When a treatment doesn’t work. Yet the future means hope

How to transform a treatment failure in a success

Francesca Patarnello

Vice President of Market Access & Government Affairs AstraZeneca Italy

By October 2020April 26th, 2022No Comments
Photo by Lorenzo De Simone

Informing a patient, or often one of their relatives, about the failure of a treatment is challenging, particularly if there’s no further step or another treatment available. We call them lines of treatment but they’re opportunities, hopes and options. We reason based on the percentage of responders, the months of progression-free survival and the probability of death. It’s all relevant for the “group”, but when you’re a person, when you’re “that person”, then percentages, averages and medians don’t matter as such.

The future means hope, even when it is the outcome of a failure from a previous treatment that didn’t work. As a person you just want to hope, even just one. Then you can play it out with yourself and create your own storytelling.

The cruel obsession of physicians about always having to say everything with precise and meticulous proficiency- even when the numbers are terrible and when the daily vocabulary includes atrocious words such as death, fever, pain, months, choices – leads to the patient not having that “space” to gradually approach decreasing hopes.

The patient needs to break what sometimes is a relentless progression, looking for small successes before the fatal failure. Today I didn’t have a temperature, I partially responded to the treatment, I recovered from pneumonia, I didn’t lose my hair, I ate everything: several small successes that are a different way of pushing away the greater final verdict.

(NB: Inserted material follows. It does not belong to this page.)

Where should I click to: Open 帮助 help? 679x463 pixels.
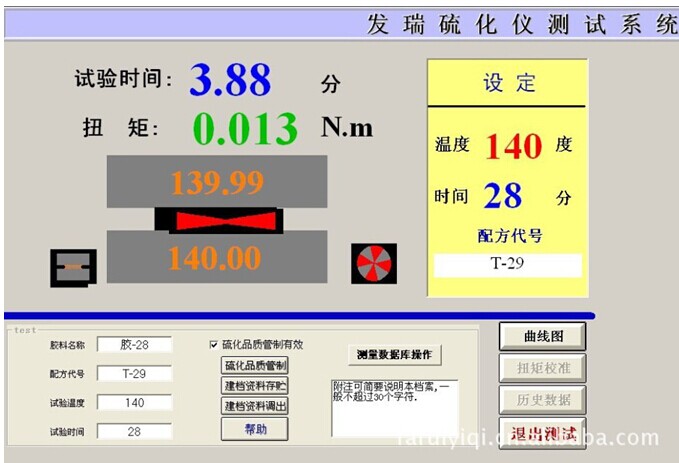(x=254, y=428)
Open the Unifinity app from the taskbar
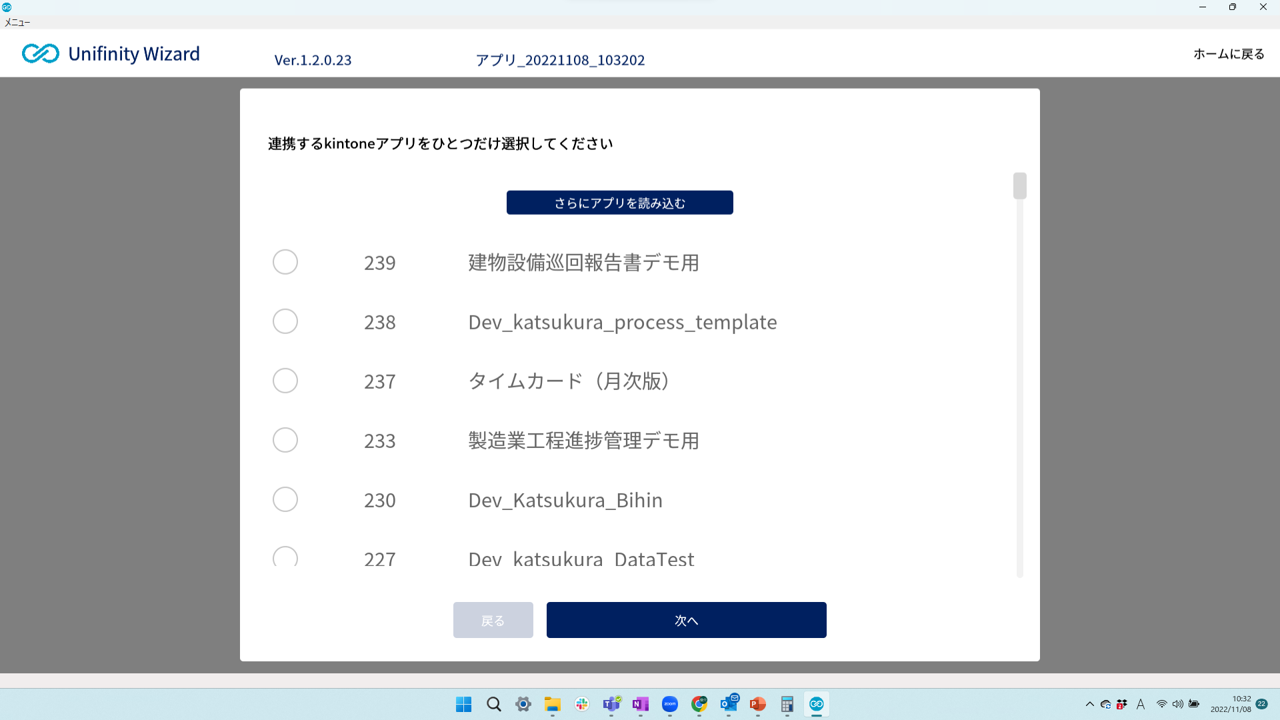Screen dimensions: 1280x720 click(x=815, y=704)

You should be good at informing about a failure and should pick up on whatever aspect of their life as a patient that person wishes to know about.

What does informing about a failure mean then? Perhaps it simply means to adjust expectations and to redefine another small success. You should be good at informing about a failure and should pick up on whatever aspect of their life as a patient that person- man, woman or child- wishes to know about, perhaps the outcome of a treatment that they struggled to follow.

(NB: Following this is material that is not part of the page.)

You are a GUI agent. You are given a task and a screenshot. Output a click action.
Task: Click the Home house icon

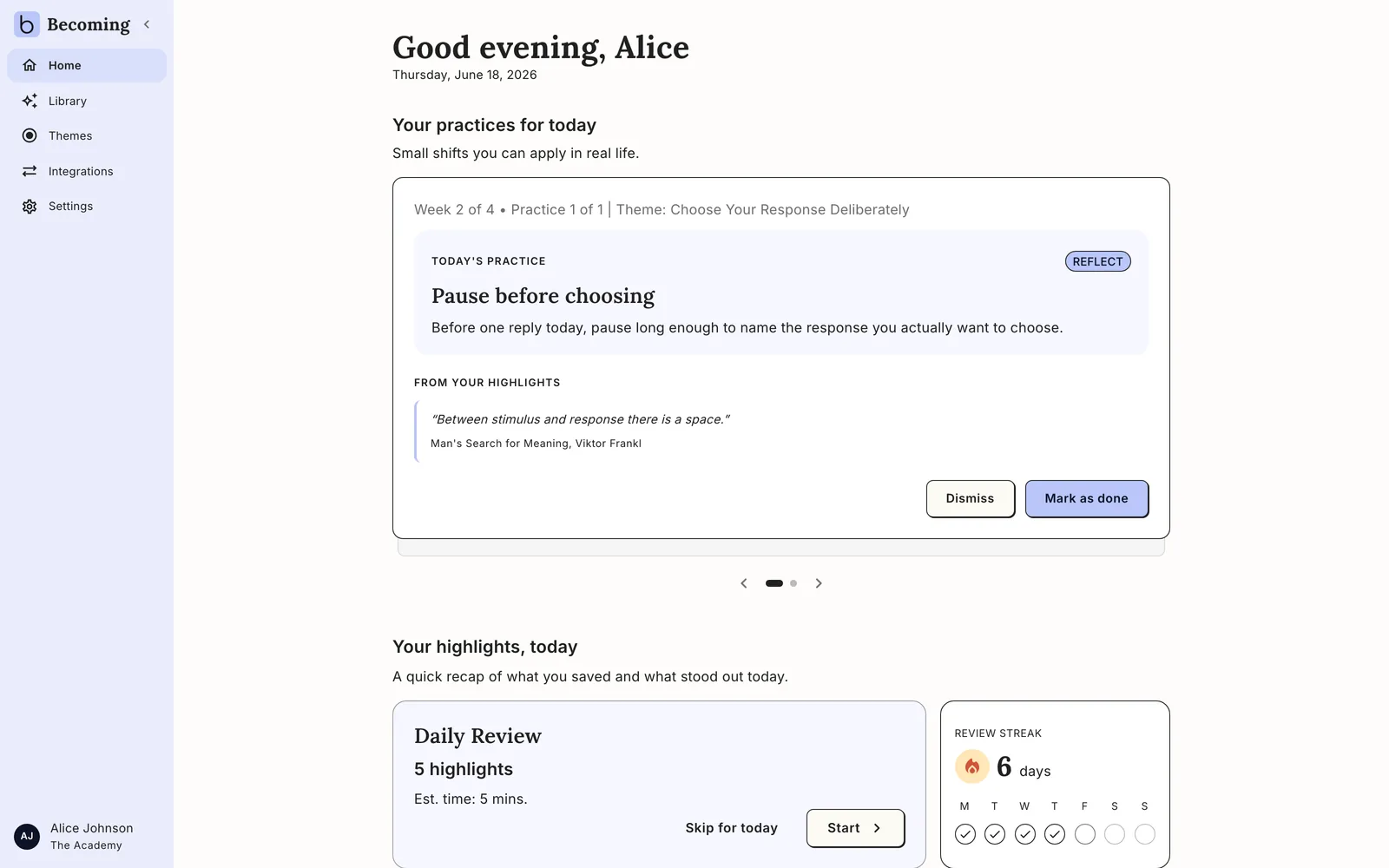click(x=30, y=65)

Look at the patients queuing in a day hospital. They hold their chart with diligence, orderly, even happy to go and receive a verdict. Sometimes it is a success, sometimes it is not, but they have the sacred right to find, even with a negative outcome, a reason to create another goal and come back with their chart after the completion of yet another task.

Knowing how to say it, knowing how to see it. Success should also be present in the words of the person explaining what is happening. There’s space for success even in failure, if you take the time to create a new goal. Instead, if you search for the guilty part, for mistakes, for solicitors, then you will quickly head towards a big failure.

You can live poorly and you can die well. Even though seemingly illogical, it is possible for terminal patients to feel lucky and for people who avoided an ominous diagnosis to feel unlucky. In the end it’s a matter of perspective.

People should be protected from failure by being helped to think that they still have a possibility. It means giving them the opportunity to believe and to hold on to the smaller and bigger intermediate successes.

Once we get to the pharmaceutical world we should reflect, for a moment, just about this, whenever we start to think that prolonging survival with a good quality of life and without pain is not worth much if in the end you would still die after the same period of time as you would with another treatment.

People should be protected from failure by being helped to think that they still have a possibility. It means giving them the opportunity to believe and to hold on to the smaller and bigger intermediate successes.